**Explore the material**
1) Using the forum discussion about GM's Holden and Opel brands, answer each question:
(a) Which brand is called "the big bleeder right now"?
(b) In what year was the North American industry said to have been over capacity?
(c) What does one poster call Opel and GME in general?
2) Please decide whether each statement agrees with the forum discussion about GM's Holden and Opel brands. Answer yes or no and quote the words that decide it.
(a) One poster says Holden still makes a profit.
(b) The poster addressing Camino says disagreement gets in the way of forming good opinions.
(c) One poster considers focusing on Europe right now a safe bet.

**Text passage**

I would not want you to agree all the time or you would never have a point to make that I already would have myself. Camino you help me form better opinions when you disagree. You either change mine opinion or you make me stock up and better support my opinion. I am ok with anything you say as we may not always agree but I respect what you say. :thumbsup: I hope you by now already know that.

Edited by hyperv6
Posted

I believe there is room for both brands in GM's stable. Holden is the easier fix so GM needs to concentrate on the big bleeder right now that is Opel. Yes the industry is vastly over capacity in the EU right now, but so was the industry in North America in 2007. It got right-sized and appears to be humming along rather nicely.

Posted

Hyper: You know that I strongly disagree with you on all of what you say about Holden, so I'll just leave it at that.

As for Opel, and GME in general, it remains the rotten tooth in GM's mouth and I wonder if efforts to save it are a complete waste of time and money - lots of money.

There is nothing wrong in disagreeing appropriately. It is healthy to do so.

I would not want you to agree all the time or you would never have a point to make that I already would have myself. Camino you help me form better opinions when you disagree. You either change mine opinion or you make me stock up and better support my opinion. I am ok with anything you say as we may not always agree but I respect what you say. :thumbsup: I hope you by now already know that.

No worries, I just wanted to shunt the Holden issue aside a bit since we've been over that ground before.

Posted

I believe there is room for both brands in GM's stable. Holden is the easier fix so GM needs to concentrate on the big bleeder right now that is Opel. Yes the industry is vastly over capacity in the EU right now, but so was the industry in North America in 2007. It got right-sized and appears to be humming along rather nicely.

I just question the wisdom of focusing on Europe (right now, at least).

Seems a rough gamble to me.

BTW: Holden is still makes a profit as it is...

Posted

I believe there is room for both brands in GM's stable. Holden is the easier fix so GM needs to concentrate on the big bleeder right now that is Opel. Yes the industry is vastly over capacity in the EU right now, but so was the industry in North America in 2007. It got right-sized and appears to be humming along rather nicely.

**Material shown**
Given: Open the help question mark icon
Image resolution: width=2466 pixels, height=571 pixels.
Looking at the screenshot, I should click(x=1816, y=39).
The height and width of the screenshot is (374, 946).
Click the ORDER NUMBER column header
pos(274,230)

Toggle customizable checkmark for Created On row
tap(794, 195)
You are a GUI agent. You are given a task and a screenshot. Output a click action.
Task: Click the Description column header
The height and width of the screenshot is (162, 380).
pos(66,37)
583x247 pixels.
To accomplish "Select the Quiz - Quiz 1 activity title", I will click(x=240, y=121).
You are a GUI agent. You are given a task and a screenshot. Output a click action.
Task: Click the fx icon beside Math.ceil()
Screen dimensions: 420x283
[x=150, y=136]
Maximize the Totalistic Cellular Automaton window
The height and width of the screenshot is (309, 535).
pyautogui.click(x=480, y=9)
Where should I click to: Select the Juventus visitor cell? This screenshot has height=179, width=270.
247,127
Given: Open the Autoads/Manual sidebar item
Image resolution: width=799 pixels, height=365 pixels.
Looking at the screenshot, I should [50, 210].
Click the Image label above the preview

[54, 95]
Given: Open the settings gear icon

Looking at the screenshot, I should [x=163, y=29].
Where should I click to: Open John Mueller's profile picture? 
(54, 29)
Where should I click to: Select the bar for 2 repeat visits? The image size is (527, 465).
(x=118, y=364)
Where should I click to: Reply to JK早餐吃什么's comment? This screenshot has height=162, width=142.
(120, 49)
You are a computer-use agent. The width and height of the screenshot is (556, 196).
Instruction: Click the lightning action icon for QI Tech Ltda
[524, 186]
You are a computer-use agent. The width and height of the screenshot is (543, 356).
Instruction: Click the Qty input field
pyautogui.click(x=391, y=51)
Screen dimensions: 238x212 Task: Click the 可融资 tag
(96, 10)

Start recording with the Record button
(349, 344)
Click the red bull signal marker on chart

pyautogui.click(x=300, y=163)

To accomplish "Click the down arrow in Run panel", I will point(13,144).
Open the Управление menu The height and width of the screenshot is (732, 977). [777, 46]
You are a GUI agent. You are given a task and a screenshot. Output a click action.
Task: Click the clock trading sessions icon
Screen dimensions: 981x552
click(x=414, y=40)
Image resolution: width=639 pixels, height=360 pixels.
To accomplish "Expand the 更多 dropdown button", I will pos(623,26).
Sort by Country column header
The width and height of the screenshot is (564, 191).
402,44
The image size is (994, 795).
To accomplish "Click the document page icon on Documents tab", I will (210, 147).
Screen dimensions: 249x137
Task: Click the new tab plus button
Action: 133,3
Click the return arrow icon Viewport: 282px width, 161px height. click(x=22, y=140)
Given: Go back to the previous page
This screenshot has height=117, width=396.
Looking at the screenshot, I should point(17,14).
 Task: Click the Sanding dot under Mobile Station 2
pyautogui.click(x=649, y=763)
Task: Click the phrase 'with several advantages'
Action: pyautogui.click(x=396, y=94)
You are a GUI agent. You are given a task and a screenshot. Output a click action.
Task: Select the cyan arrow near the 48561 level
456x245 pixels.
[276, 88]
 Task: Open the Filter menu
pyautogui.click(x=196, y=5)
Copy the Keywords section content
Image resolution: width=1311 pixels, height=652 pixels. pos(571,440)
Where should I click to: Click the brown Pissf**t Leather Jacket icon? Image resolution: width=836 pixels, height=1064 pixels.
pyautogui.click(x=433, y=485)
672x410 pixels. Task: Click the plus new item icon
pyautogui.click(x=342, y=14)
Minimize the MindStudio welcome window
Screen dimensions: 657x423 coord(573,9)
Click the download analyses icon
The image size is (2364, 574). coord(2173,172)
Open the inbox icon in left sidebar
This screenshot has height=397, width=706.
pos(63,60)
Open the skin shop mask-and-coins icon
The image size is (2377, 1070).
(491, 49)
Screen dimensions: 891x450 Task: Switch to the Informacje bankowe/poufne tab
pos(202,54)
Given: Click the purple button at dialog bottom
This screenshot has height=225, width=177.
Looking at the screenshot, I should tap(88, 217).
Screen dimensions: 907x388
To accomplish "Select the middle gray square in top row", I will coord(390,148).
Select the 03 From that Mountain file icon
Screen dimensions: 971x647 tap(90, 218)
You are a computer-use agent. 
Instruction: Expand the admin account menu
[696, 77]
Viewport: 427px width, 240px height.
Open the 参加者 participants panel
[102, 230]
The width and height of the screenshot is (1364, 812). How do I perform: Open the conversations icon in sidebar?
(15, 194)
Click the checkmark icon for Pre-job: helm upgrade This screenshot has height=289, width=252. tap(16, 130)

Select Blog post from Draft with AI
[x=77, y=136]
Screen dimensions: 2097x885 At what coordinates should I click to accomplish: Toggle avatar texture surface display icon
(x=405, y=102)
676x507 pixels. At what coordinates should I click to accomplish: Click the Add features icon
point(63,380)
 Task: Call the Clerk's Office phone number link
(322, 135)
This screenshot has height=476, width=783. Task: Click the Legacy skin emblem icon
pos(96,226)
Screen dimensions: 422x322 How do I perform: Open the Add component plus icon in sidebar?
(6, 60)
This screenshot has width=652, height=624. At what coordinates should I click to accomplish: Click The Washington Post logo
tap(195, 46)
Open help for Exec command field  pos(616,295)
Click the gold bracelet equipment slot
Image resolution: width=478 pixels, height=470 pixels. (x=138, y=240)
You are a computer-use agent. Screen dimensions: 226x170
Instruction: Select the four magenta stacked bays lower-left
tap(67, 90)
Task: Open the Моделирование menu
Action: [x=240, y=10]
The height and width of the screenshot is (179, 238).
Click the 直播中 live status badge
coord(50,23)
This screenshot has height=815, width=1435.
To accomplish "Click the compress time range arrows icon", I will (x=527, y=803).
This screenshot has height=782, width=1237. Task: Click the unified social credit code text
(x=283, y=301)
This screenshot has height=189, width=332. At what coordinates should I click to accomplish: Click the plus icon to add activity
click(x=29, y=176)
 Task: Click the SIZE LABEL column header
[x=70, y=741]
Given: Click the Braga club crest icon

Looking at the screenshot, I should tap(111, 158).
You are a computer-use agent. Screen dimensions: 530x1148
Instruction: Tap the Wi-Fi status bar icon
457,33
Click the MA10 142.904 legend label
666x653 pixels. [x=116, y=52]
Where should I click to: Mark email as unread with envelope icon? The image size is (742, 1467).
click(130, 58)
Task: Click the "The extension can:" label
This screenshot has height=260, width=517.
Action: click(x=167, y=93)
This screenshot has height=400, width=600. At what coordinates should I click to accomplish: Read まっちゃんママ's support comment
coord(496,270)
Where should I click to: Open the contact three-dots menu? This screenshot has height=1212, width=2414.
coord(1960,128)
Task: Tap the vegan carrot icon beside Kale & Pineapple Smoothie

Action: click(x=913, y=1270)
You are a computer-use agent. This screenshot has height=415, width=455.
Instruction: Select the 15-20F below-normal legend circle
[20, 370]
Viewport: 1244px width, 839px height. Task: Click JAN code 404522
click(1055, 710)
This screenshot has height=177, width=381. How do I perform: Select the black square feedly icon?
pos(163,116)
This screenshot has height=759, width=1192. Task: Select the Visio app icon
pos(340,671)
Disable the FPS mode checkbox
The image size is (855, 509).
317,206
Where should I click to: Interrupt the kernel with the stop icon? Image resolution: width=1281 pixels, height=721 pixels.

**Answers provided**
1)
(a) Opel
(b) 2007
(c) The rotten tooth in GM's mouth

2)
(a) Yes: "Holden is still makes a profit as it is..."
(b) No: "Camino you help me form better opinions when you disagree."
(c) No: "Seems a rough gamble to me."